:: Records supplied

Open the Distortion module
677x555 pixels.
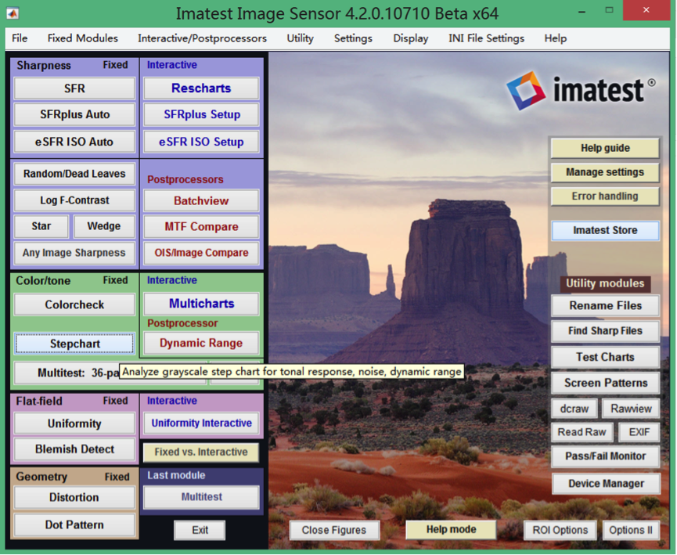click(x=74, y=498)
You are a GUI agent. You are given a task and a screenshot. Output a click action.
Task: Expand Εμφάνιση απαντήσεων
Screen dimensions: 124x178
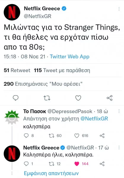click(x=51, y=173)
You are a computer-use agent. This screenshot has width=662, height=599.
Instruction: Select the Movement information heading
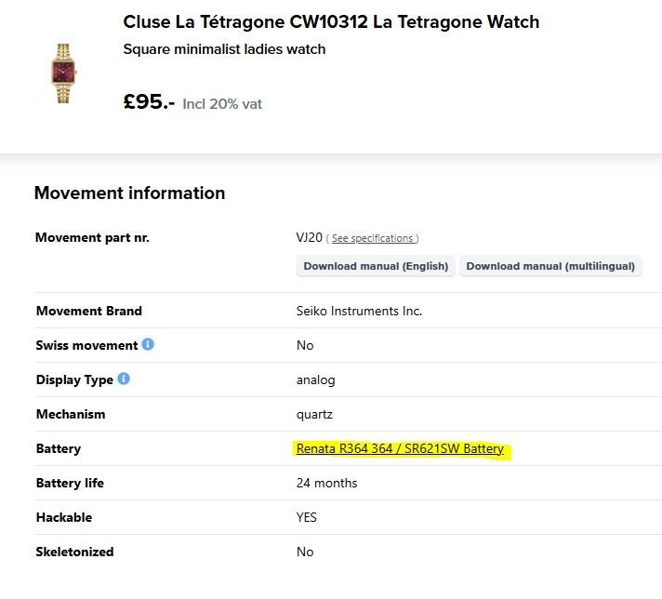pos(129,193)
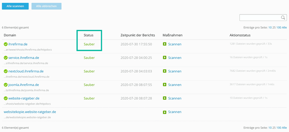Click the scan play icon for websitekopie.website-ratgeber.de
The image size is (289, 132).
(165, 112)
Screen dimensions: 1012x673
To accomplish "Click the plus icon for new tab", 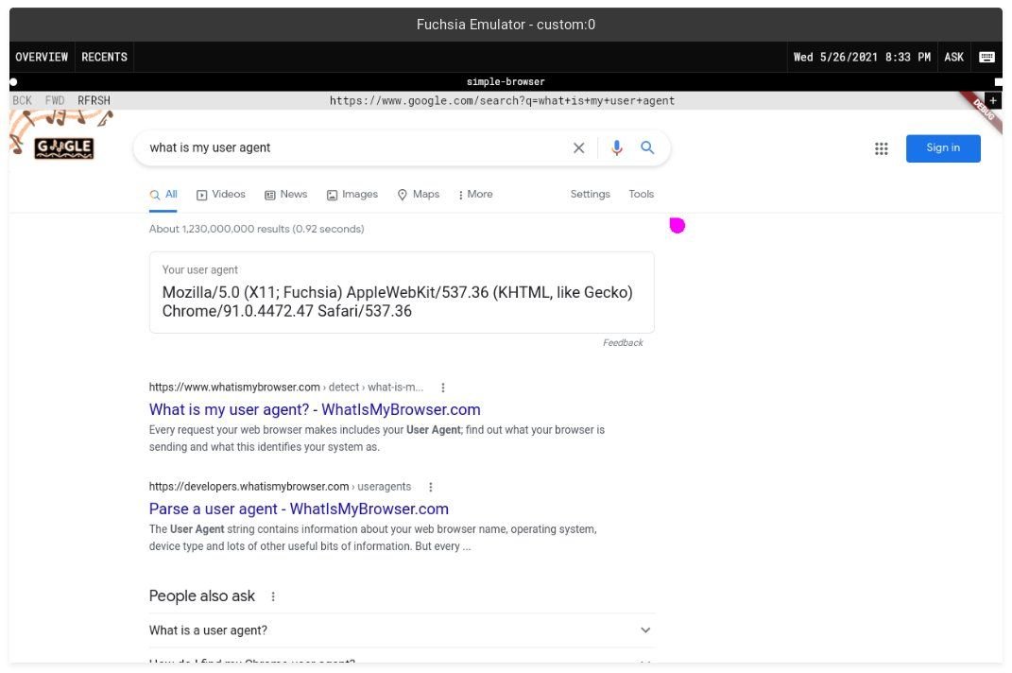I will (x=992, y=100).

::::

Action item
Look over the material above and show each line where "agent" appears.

Reply to the exercise
You are a GUI agent. You are given a task and a screenshot. Output a click action.
You are a computer-use agent. This screenshot has width=662, height=599.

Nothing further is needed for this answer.